VATFIN2970 - Money (including transfer of money) and related services: operation of a current, deposit or savings account: provision of ‘free’ banking services

The VAT treatment of the provision of ‘free’ banking services is important for partial exemption purposes.

Where a bank provides ‘free’ banking services in relation to either a current or deposit account it is, in fact, making an exempt item 8 supply for a consideration. This was established in The Governor and Company of the Bank of Scotland (tribunal decision 13854).

The tribunal stated:

[T]he Bank and the customer have a contractual relationship covering the setting up and maintenance of the [account] facility. The Bank agrees to open the account in the name of the customer, to accept deposits of cash, to repay to the customer any monies deposited to act as agent of the customer to pay sums of money to others, to issue cheque books and cards as appropriate etc. The customer agrees to abide by the terms governing the setting up of and maintenance of the facility and to pay such charges, if any, as the Bank may impose. Once the account is in credit (or debit) the legal relationship becomes that of debtor and creditor; and unless anything is agreed to the contrary the Bank, in common with bankers generally, has a general lien over securities etc. deposited by the customer. The provision of the ‘free’ banking facility can not … be severed from the debtor and creditor relationship that subsists when the … current account … is in operation. Whether one looks at the agreement for the current account facility or at the debtor and creditor relationship once the facility is used by the customer or at both there is a bilateral legal relationship under which both sides give consideration.

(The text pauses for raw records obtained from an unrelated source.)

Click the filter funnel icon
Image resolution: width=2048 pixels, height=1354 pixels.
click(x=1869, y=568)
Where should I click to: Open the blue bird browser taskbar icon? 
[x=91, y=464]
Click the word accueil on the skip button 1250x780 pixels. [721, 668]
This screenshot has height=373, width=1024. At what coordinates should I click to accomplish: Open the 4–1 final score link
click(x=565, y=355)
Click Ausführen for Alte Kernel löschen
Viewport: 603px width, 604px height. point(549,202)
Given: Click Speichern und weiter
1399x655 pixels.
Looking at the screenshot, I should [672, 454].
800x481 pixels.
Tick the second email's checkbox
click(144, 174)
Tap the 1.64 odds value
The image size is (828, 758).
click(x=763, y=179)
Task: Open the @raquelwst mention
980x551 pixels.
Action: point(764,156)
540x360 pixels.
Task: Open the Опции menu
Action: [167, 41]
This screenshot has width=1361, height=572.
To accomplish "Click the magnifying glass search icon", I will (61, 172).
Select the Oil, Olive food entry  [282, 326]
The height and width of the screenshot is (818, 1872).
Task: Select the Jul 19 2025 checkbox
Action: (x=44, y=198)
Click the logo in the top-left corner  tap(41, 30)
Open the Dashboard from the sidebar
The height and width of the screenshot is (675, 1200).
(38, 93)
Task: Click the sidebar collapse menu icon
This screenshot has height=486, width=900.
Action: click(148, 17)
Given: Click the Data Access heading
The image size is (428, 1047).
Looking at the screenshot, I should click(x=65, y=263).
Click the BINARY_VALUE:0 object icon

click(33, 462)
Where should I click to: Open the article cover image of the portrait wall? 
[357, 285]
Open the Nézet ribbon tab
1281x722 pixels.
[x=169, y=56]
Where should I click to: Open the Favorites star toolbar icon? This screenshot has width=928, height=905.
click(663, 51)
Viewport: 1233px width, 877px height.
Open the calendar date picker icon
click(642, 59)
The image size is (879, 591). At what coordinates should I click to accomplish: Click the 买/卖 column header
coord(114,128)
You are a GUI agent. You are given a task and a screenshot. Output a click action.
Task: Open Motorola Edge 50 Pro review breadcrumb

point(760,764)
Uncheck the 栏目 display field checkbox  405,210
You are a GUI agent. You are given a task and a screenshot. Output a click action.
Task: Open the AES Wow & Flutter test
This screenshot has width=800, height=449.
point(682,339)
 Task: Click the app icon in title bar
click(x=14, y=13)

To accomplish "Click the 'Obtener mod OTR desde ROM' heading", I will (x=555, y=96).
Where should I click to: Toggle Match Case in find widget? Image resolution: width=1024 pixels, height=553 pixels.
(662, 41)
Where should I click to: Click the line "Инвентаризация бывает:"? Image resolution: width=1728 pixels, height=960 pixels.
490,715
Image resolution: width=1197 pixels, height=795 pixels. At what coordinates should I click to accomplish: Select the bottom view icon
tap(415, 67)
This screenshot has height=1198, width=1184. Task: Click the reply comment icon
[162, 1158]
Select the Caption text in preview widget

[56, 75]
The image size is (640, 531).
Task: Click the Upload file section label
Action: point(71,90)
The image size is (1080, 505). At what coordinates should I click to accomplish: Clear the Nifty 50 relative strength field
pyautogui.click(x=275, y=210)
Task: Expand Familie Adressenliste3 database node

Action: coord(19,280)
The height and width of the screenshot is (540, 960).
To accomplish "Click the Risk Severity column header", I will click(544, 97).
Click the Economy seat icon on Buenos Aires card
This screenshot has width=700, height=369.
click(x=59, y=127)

It is common ground that the Bank provides services for a consideration, so far as current accounts are concerned, when the Bank actually imposes a bank charge on the customer. The Commissioners accept this even where the charge imposed for the period is small … The dispute centres on the situation where the Bank either makes no charge because that was what was agreed at the outset or waives a charge that it would otherwise have been entitled to make. Whether the Bank charges for the current account facility or not, the nature of the Bank’s supplies is exactly the same. So far as the waiver of charges is concerned, I do not see this as removing the consideration for the supplies made by the Bank. The customer’s undertaking to pay such charges as may be imposed is a specific item of consideration given by him for the Bank’s services; it remains such whether enforced or waived. But the payment of bank charges, if demanded, is not the only ingredient in the consideration given by the customer under the legal relationship covering the current account facility. The customer gives non-monetary consideration by complying with the rules governing the current account and by, for example, handling the cheque book and bank card as directed. The customer gives monetary consideration when the current account facility is activated and cash is deposited; that consideration sustains the debtor and creditor relationship. With those features in mind … I conclude that the Bank does supply services for a consideration so far as current accounts are concerned. In the words of the definition of ‘service charge income’, I think that the provision of current account facilities is covered by the expression ‘all supplies’ even where no bank charges are imposed.

With deposit account facilities the conclusion must, in my view, be the same. There may be no cheque books and bank cards, but the agreement governing the opening of the deposit account facility is bilateral and the customer provides monetary consideration as soon as the deposit account is put in funds by him.